John Duffy (The Globe and Mail) on the new minority government: “The wrenching changes coming to Canada’s economic foundations are certainly of a scale that could produce a string of minority governments that do not command genuine nationwide support. Canada’s 43rd parliament – and its budget votes and confidence motions – is accordingly one where the left wing will be defined by opposition to the Trans Mountain pipeline-expansion project, the right wing will be defined by opposition to the carbon tax, and the centre will be occupied by a minority brokerage party that favours both.”

Carlo Dade and John Law (The Globe and Mail) on getting Canadian goods to foreign markets: “The private sector, including our ports and railroads, are ramping up spending and making substantial new investments; new grain companies have entered the market and are experimenting with more efficient logistics. But this is not moving perception in Canada’s foreign markets.
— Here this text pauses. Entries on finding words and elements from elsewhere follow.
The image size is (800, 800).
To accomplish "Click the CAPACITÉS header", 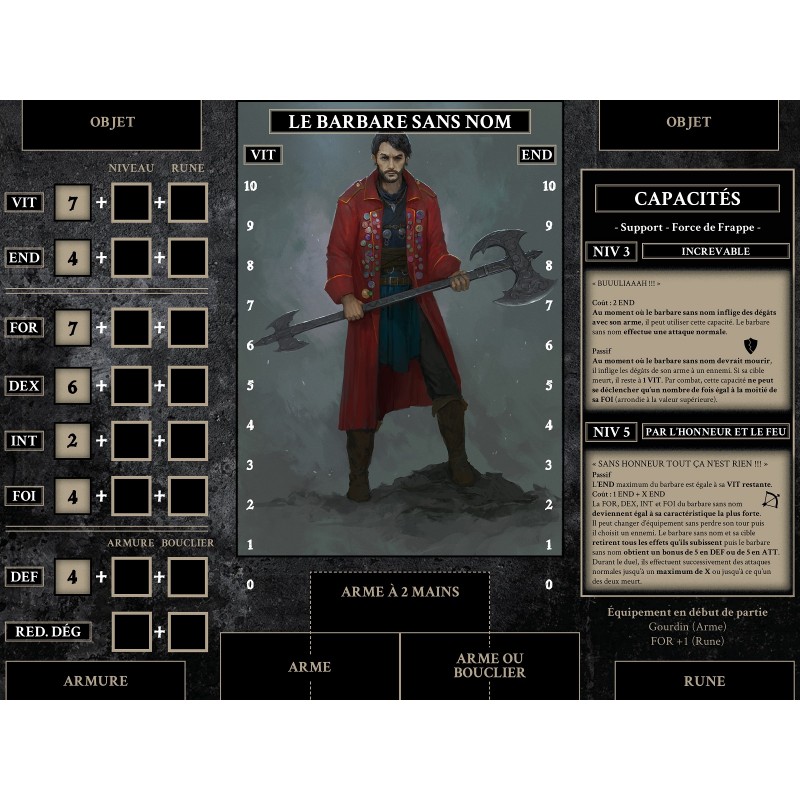I will click(x=687, y=199).
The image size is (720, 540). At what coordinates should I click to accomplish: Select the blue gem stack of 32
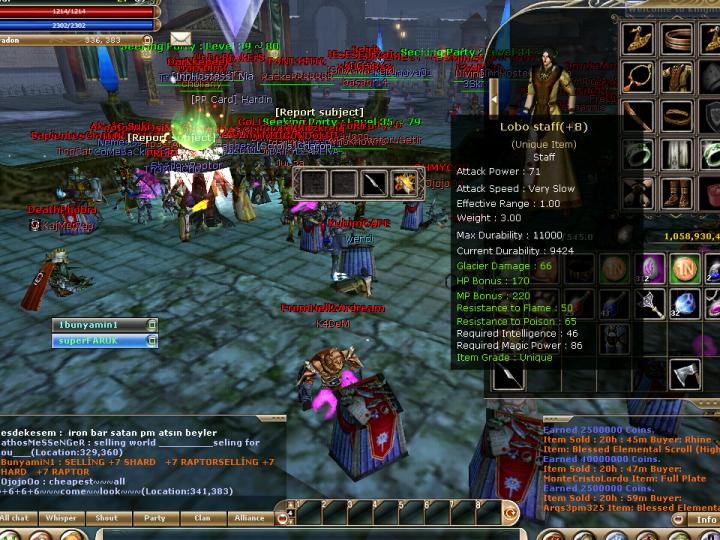(x=684, y=305)
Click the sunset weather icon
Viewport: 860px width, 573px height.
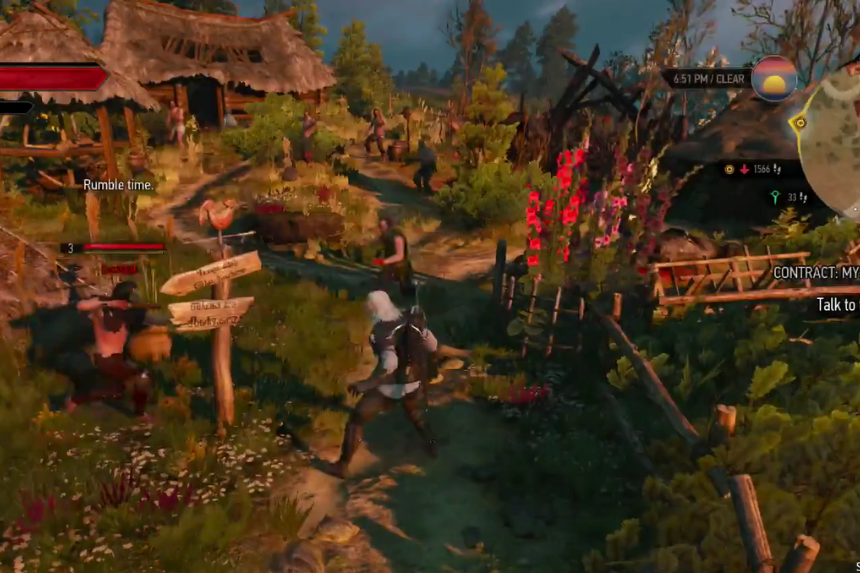[x=774, y=78]

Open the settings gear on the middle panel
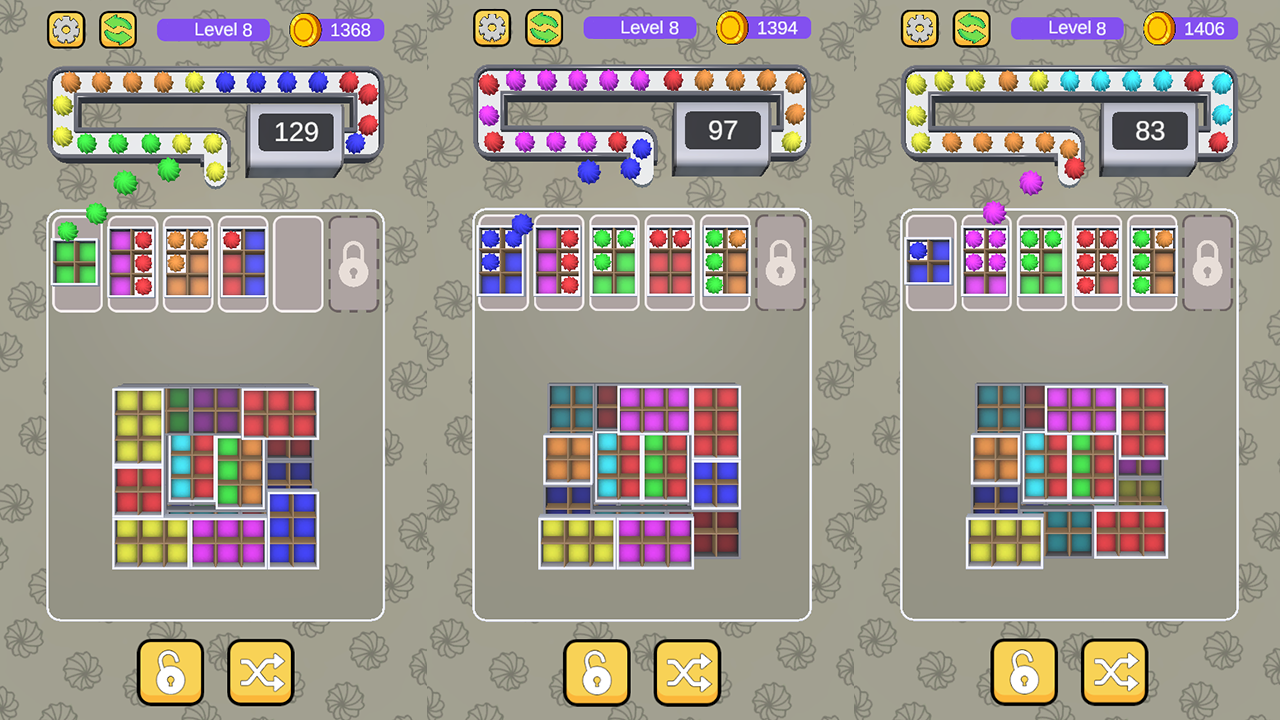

For that to happen, there has to be a larger signal from the government that trade infrastructure is important. That signal is a national action plan that has permanence beyond electoral campaign slogans such as infrastructure banks that solve problems that Canada does not have.”

Andrew Coyne (National Post) on whether Andrew Scheer should stay on as Conservative leader: “Whatever Scheer’s failings, they pale in significance beside the more fundamental limitations of the party’s appeal — notably, its unwillingness or inability to come up with a coherent conservative message, relevant to the concerns of voters and distinct from those of the other parties, and to present it in a persuasive manner.”

Brigitte Pellerin (Ottawa Citizen) on the invectives thrown at Catherine McKenna and other women in politics: “True, verbal violence does not always lead to physical violence. After years of Twitter abuse, McKenna was recently verbally assaulted by some guy in a car while she was out with her kids. Verbal doesn’t alway lead to physical, but physical violence is nearly always preceded by verbal violence. Aggressors need to dehumanize someone before striking them.”